**TEXT SECTION**
------

Relative Reduction Potential Series of the Elements

DISCUSSION. I have spent some time on the results of this week's lab. While there was a rather random array of data with regard to those elements many of you have indicated with "equal signs" (no movement of the needle), you do seem to have a strong concensus that C, Au and Pt held on to their electrons much more strongly than the other elements tested, and that Zn and Mg would rather easily release their electrons.

So it seems that those elements which tend to last uncorroded in the shipwrecks are at the top of the chart, and those that deteriorate rapidly and disappear are at the bottom. (Stop and think: don't paleoanthropologists get all excited when they find charcoal in their excavation sites? There is even Neanderthal cave charcoal that is hundreds of thousands of years old. It must be rather stable! And with regard to gold - even over geological time it is still found in its metallic form rather than as some sort of salt or silicate.

On the other hand, elements such as Na, K, Ca or Mg are never found in their metallic states in nature. They are all to happy to give away an electron or two.

Practice Problems

1. See if you are a good predictor of things! If a piece of metallic copper (such as an old penny) is placed in a solution of AgNO₃, the penny begins to turn white with crystalline needles and the solution slowly turns blue. Do this in lab next time and see what happens. AND do the reverse: a piece of silver is dropped into some cupric nitrate. (FYI: what do "cupric" and "cuprous" mean?)

2. After doing #1, can you predict what would happen here? Zinc metal in copper (II) nitrate; or copper metal in zinc nitrate?

3. Or more usefully: Iron metal in zinc nitrate; or zinc metal in ferric nitrate (with this knowledge, explain why galvanizing iron/steel is so useful) Note: galvanize and galvanic electrical cells (batteries)

4. In lab, it was found that whenever Mg was compared to any other electrode, it was always negative (hence, showed up least in the table, and was at the bottom of the frequency list (lowest reduction potential = highest oxidation potential)

------

**REQUIRED ACTIONS**
a. Say whether each statement agrees with the reduction potential page, answering yes or no and quoting the words that decide it: (i) The class agreed that Zn and Mg held on to their electrons more strongly than the other elements. (ii) Gold is still found in its metallic form even over geological time. (iii) Na, K, Ca and Mg are sometimes found as metals in nature.
b. Carry on the reduction potential page from the point where it stops.
The entries after this page aren't needed.

**PROVIDED RECORDS**
------

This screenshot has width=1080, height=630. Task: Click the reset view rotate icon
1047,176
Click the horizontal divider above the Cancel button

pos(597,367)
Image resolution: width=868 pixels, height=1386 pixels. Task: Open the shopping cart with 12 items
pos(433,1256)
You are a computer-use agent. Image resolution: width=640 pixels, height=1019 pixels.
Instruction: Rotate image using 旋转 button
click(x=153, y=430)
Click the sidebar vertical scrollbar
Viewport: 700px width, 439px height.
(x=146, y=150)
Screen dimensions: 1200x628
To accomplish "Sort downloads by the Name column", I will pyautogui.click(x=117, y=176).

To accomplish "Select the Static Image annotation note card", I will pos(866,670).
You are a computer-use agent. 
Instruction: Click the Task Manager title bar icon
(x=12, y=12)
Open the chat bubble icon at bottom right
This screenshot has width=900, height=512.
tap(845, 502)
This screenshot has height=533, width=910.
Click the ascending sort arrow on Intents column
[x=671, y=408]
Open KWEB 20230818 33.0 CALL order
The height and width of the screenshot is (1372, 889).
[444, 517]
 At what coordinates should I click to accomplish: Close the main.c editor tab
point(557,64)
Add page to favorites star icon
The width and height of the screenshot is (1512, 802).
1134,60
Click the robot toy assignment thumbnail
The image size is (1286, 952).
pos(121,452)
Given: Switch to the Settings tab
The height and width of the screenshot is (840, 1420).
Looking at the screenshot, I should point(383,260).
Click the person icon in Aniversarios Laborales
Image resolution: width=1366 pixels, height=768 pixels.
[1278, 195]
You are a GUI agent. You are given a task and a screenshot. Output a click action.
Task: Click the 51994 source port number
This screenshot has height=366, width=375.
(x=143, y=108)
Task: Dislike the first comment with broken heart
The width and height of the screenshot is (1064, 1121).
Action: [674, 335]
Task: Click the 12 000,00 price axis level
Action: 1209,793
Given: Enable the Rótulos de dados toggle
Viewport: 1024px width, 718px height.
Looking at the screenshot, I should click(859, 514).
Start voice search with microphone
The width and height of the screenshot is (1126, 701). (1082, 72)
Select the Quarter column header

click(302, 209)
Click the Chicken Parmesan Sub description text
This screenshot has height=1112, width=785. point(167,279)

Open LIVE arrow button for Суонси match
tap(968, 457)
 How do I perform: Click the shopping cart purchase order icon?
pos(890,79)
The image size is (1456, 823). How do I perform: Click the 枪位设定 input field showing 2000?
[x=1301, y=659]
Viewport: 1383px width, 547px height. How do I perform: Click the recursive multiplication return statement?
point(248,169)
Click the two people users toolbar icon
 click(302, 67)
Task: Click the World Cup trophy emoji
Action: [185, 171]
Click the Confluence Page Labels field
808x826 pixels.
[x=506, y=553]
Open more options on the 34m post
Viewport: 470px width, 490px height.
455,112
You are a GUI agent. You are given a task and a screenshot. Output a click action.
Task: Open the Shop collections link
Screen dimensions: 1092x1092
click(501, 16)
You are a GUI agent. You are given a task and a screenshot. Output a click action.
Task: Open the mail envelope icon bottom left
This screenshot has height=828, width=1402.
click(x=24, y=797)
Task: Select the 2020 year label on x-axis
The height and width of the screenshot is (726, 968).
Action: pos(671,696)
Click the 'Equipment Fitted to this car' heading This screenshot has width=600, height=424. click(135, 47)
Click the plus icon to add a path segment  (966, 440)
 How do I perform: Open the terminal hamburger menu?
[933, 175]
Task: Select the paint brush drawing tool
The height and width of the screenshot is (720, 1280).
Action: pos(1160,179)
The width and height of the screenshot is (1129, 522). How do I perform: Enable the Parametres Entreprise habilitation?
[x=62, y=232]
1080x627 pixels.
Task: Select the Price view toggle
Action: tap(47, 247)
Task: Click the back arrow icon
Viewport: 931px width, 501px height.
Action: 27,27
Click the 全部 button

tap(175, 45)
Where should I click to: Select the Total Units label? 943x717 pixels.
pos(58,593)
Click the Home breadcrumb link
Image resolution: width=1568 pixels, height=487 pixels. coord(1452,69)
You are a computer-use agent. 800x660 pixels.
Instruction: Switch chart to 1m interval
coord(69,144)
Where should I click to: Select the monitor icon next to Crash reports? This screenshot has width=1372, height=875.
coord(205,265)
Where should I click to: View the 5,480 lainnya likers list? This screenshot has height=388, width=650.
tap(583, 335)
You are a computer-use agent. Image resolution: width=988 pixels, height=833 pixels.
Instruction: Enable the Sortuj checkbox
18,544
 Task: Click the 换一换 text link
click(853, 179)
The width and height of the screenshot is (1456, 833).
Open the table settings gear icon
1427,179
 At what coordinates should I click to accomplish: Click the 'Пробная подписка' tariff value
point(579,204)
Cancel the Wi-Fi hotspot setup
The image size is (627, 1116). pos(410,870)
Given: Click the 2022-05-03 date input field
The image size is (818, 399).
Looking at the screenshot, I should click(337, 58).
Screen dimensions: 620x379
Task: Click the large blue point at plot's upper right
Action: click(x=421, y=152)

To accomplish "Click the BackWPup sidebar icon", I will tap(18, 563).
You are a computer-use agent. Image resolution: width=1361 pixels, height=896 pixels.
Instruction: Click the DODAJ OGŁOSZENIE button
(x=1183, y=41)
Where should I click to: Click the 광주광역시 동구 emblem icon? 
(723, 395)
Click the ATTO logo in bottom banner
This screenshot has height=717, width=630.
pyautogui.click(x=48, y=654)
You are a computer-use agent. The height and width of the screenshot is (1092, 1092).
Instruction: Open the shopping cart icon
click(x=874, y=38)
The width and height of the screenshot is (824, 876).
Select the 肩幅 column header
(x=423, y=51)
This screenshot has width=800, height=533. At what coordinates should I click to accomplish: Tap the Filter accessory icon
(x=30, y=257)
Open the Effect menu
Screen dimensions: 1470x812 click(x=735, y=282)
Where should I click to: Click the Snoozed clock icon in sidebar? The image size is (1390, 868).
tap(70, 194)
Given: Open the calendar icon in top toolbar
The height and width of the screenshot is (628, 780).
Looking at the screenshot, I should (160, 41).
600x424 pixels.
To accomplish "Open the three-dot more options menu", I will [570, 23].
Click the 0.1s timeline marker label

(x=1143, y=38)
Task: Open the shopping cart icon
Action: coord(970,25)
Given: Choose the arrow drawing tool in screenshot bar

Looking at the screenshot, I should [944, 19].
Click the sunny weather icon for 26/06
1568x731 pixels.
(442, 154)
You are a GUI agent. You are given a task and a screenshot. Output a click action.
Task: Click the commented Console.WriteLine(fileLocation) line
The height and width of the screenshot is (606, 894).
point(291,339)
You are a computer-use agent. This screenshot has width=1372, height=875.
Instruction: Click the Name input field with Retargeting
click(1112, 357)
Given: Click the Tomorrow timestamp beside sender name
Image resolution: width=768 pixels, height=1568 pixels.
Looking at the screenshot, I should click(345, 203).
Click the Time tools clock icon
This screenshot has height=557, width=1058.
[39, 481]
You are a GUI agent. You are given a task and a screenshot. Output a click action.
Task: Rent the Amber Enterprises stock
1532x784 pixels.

------

**RESULTS OF THE EXERCISE**
a.
(i) No: "and that Zn and Mg would rather easily release their electrons"
(ii) Yes: "even over geological time it is still found in its metallic form rather than as some sort of salt or silicate"
(iii) No: "elements such as Na, K, Ca or Mg are never found in their metallic states in nature"

b.
   Suppose you had an electrode made of the metal lithium, and you found that the Li was negative relative to Mg. Would Li be above or below Mg on the relative reduction potential series? Discuss the use of "carbon/lithium" batteries versus the old carbon/zinc batteries of your grandparents' days.

5. Let's say you stuck electrodes Cu° and Mg° into the orange. In the immediate neighborhoods around those electrods some of the metals dissolved forming Cu⁺⁺ and Mg⁺⁺.
   1. If Cu° -> Cu⁺⁺ + 2 ε^- and Mg° -> Mg⁺⁺ + 2 ε^-
      where did the electrons go? They have to go somewhere!

   2. Which (Cu° or Mg°) gave off more electrons? How do you know that?

6. Turning to reacting alcohols with acetic anhydride:
   1. Explain what is chemically meant by an "alcohol".

   2. Is an alcohol acidic or basic?

   3. When you reacted acetic acid with HCl (remember your titrating acetic acid with 0.15M NaOH?), you were forming the salt called sodium acetate, which is ionized when dissolved in water. However, when you make, for example, ethyl acetate, which is dissolved in water, is that ionized? (Hint: can you smell sodium acetate? If not, why not?)

   4. Why, after reacting the excess acetic anhydride with water, will you add phenolphthalein and then add NaOH until the dye turns pink? (Hint: see previous question!)

   5. Biologically, acetates are EXTREMELY important. In your introductory biology class, do you emember the compound called acetyl-Coenzyme A? It was involved with connecting glycolysis with the Krebs Cycle. In essence, most foods are broken down to acetate units, which are then joined together in different configurations to make amino acids (which are the building blocks for proteins), into fatty acids (which make up fats and oils and membranes), and many, many other biochemical pathways. Isn't it interesting that the majority of chemicals that make up your body have even numbers of carbons in them? (Fooled you! This isn't really a practice problem!)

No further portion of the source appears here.